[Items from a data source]
────────
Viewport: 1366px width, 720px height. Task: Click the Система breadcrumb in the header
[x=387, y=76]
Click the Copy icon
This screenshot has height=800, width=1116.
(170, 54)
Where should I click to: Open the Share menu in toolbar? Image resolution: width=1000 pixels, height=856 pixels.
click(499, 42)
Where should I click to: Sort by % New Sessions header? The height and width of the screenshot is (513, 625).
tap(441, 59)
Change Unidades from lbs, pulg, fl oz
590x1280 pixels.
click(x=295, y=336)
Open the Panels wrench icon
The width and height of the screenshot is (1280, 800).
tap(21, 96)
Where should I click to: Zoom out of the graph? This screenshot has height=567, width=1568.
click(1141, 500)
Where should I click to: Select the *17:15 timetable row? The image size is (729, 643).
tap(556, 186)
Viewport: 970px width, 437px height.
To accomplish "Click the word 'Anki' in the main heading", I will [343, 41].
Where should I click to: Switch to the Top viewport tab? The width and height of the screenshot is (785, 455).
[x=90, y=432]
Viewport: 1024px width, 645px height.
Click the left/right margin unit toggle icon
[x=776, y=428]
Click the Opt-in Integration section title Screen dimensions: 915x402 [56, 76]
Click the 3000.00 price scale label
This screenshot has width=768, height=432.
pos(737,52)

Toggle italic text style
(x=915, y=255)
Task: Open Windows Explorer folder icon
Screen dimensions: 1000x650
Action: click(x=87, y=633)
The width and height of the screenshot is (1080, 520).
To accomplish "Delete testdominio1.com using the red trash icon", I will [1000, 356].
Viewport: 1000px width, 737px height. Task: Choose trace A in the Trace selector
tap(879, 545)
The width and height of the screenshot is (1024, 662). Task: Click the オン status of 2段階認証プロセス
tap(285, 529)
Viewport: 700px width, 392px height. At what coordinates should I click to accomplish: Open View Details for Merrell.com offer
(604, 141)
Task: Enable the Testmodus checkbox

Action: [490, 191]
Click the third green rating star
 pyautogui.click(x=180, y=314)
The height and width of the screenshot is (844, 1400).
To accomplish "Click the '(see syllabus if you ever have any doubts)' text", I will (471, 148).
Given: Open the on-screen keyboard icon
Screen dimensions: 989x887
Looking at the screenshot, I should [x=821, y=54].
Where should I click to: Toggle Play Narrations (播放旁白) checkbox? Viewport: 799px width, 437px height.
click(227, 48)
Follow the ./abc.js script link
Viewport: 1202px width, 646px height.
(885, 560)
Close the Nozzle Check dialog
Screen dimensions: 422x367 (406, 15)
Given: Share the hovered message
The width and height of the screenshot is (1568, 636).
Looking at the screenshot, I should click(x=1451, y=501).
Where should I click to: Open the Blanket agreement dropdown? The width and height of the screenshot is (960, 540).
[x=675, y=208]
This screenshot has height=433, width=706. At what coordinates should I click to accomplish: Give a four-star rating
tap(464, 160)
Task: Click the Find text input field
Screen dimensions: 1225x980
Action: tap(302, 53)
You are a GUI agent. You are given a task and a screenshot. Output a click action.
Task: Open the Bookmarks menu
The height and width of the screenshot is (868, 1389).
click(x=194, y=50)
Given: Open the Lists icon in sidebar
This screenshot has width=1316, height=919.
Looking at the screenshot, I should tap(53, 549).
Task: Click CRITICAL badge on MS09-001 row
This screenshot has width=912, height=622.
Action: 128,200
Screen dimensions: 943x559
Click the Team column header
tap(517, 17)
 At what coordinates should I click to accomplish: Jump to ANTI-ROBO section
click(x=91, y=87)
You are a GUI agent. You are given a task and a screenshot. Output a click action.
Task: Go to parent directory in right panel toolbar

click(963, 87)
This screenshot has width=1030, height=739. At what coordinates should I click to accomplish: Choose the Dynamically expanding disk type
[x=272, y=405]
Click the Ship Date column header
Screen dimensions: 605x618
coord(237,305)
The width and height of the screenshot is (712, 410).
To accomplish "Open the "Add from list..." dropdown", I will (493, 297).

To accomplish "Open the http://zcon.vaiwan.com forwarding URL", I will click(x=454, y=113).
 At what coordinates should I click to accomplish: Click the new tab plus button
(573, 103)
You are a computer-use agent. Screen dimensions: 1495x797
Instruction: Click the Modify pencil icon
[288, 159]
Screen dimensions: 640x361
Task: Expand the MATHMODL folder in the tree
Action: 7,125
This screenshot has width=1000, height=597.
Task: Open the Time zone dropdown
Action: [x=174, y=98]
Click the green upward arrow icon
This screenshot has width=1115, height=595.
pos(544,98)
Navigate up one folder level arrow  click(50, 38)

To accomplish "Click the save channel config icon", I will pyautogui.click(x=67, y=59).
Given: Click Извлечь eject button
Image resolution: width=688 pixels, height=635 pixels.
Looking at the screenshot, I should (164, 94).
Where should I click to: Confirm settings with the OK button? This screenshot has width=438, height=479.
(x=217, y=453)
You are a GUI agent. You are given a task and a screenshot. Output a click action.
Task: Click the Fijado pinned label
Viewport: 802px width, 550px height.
────────
→ **HOW TO COMPLETE THIS TASK**
Return only those lines that run from the one containing "Task: Click the Fijado pinned label" through the end of the entries, keeping each exactly as written.

→ **EXERCISE SOLUTION**
Task: Click the Fijado pinned label
Viewport: 802px width, 550px height.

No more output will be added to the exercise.